Newness Fades: 2010-01-03

Thursday, January 7, 2010

More Research

I mentioned last time that I would finish up with DCCA. It is straightforward given the intuition last time, that basically we want something similar to LDA, which maximizes
$\max_w \frac{w^T S_b w}{w^T S_w w}$, where $S_b$ is the covariance matrix of the between-class examples and $S_w$ is that of the within-class examples. Note that this finds a linear transformation, and so is called a linear discriminant.
On the other hand DCCA is concerned with correlations, so we attempt to find the pair of transformations which maximize the within class correlation while minimizing the between class correlation. Again, let $X$ and $Y$ be the two sources of information, which labels indexed by $c \in \{1, 2, ..., K\}$. And so we want
$\max_{a,b} \frac{a^TC_{xy}b}{(a^T S_{xx} a b^T S_{yy} b)^{1/2}}$,
where $C_{xy} = C_w - C_b$, and
$C_w = \sum_c \sum_{\{i|x_i \in c\}} \sum_{\{j|\{y_j \in c\}} x_iy_j^T$
and
$C_b = \sum_{c_1} \sum_{c_2 \neq c_1} \sum_{\{i|x_i \in c_1\}} \sum_{\{j|y_j \in c_2\}} x_iy_j^T$.
It is easy to see that here we are maximizing over the difference in the canonical correlation of the within class and between class canonical correlation.
I'm not going to get into the optimization, mostly because it's lots of specially crafted matrices, which are pretty much impossible to format in blogger, but you can go to the reading I cribbed this from to get the details (below)
Based on readings:

Sun, T. K., et al. "Kernelized Discriminative Canonical Correlation Analysis." 2007. Vol. 3.

Research

I decided to convert my KLR code to use LBFGS from BFGS in order to scale. Which of course means (since I try not to implement what I don't understand) that I had a little extra reading to do. Here's the nutshell.

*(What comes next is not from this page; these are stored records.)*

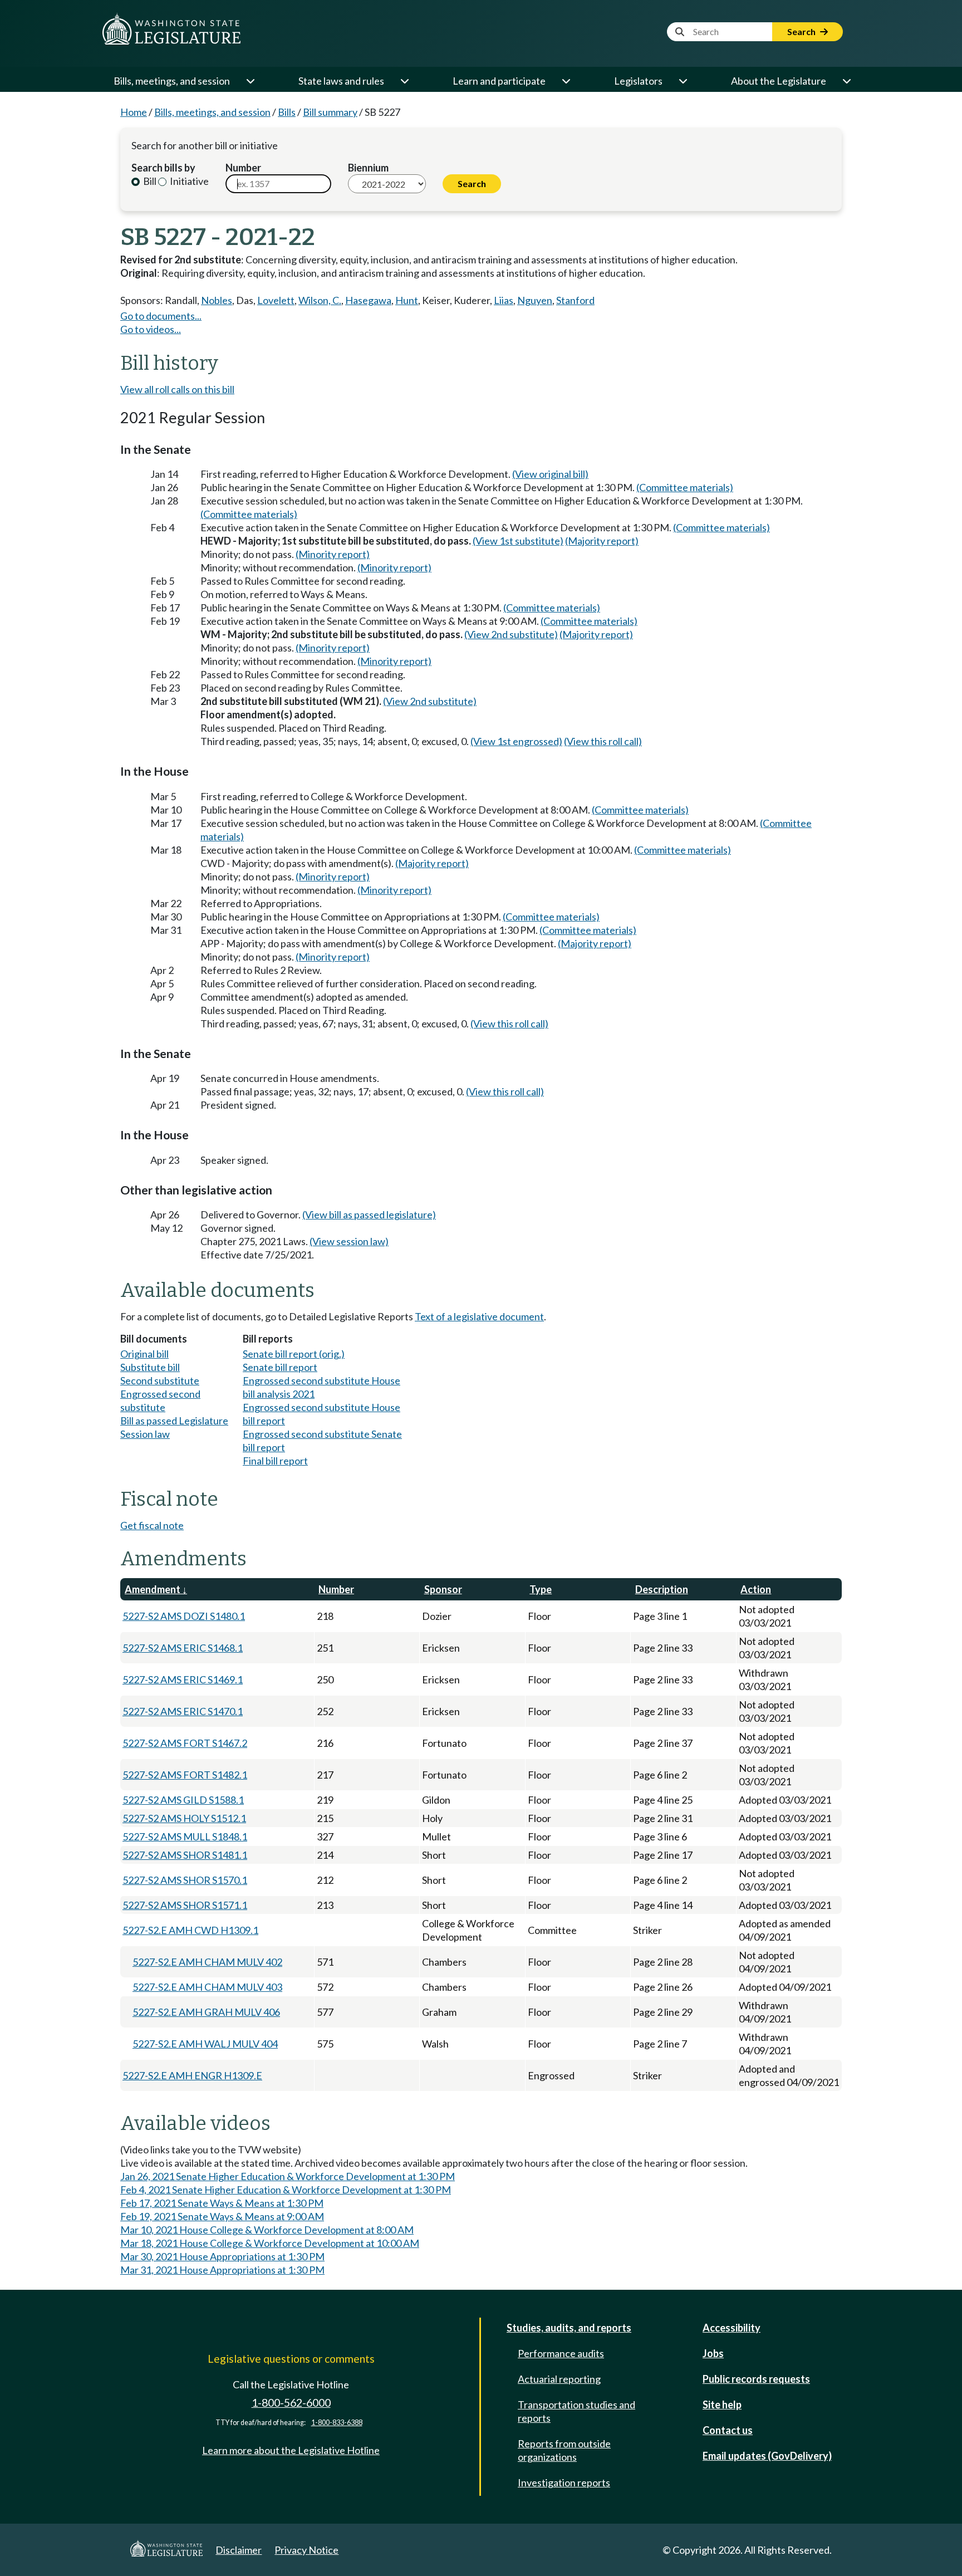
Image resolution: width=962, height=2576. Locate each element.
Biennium (368, 167)
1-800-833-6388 (336, 2422)
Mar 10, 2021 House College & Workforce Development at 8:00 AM (267, 2230)
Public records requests (756, 2379)
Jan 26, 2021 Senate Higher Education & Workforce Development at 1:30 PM (287, 2176)
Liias (503, 300)
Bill (148, 181)
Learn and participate (499, 81)
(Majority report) (602, 541)
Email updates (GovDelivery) (767, 2456)
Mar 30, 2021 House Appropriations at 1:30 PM (222, 2256)
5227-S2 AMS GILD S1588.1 (183, 1800)
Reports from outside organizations (564, 2450)
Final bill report (275, 1460)
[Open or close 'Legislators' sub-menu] (682, 81)
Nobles (216, 300)
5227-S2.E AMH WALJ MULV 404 (205, 2044)
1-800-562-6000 (291, 2402)
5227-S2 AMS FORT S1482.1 (184, 1775)
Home (133, 112)
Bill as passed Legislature (174, 1420)
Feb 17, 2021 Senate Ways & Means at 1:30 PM (221, 2203)
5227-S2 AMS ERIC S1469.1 (182, 1679)
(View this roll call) (603, 741)
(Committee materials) (684, 487)
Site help (722, 2404)
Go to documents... (161, 316)
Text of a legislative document (479, 1316)
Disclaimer (238, 2550)
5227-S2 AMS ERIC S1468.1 (182, 1648)
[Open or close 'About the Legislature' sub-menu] (846, 81)
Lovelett (276, 300)
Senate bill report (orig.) (294, 1354)
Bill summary (330, 112)
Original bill (144, 1354)
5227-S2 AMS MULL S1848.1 (184, 1836)
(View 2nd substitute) (511, 634)
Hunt (406, 300)
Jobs (713, 2353)
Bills (287, 112)
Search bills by (163, 167)
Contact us (728, 2430)
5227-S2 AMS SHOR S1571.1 (184, 1905)
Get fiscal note (152, 1525)
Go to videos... (150, 329)
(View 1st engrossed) (516, 741)
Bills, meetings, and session (172, 81)
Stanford (575, 300)
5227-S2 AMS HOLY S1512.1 (184, 1818)
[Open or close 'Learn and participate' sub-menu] (565, 81)
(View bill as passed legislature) (369, 1214)
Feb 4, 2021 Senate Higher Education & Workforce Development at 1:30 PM (285, 2189)
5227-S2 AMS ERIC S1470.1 (182, 1711)
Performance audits (561, 2353)
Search (802, 31)
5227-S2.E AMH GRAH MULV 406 (206, 2012)
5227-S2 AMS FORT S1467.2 (184, 1743)
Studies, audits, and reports (569, 2328)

I'm assuming you're familiar with Newton's method of calculating a zero of a function, which is given by iterating $x = x - \frac{f(x)}{f^\prime(x)}$. Since essentially when we optimize we wish to find zeros of the first derivative of a function, to use the Newton-Rhapson method, we need the second derivative. In the case where $x$ is vector, this involves computing the matrix of second derivatives, known as the Hessian (I've always found this name a little scary).

Besides the issue with the size and complexity of this matrix, with the typically large $d$ or $n$ we might have, there is also the fact that if you look at Newton's method above, that $f^\prime(x)$ appears in the denominator, which means that we actually need to invert the Hessian ($O(n^3)$). For smaller datasets, its usually advisable to use Newton's method since with this method you obtain a quadratic rate of convergence. In everything I've ever seen or done (not too much), usually you jump to a very good solution within 2 iterations.

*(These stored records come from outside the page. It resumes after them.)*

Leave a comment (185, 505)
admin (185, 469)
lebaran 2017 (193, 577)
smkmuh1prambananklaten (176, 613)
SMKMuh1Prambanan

Of course, someone (not Nick) recently handed me a pixel labelled dataset of 100 images of size 320x240, and wants me to run KLR on the pixel labels using some pretty wacky features (something like 128-vectors of pixel data). Still thats 7,680,000 $(y, x)$ pairs, so pretty much Newton's method is out of the question. Of course, there's this problem with the kernel matrix, but I'll tell you about that trick later.

Now, ok, so anyways, for this issue, I just want to compute the vanilla LR with LBFGS so that I can test against the Newton's method, which I have. Then I'll work on my kernel matrix trick, which I'll describe in another post.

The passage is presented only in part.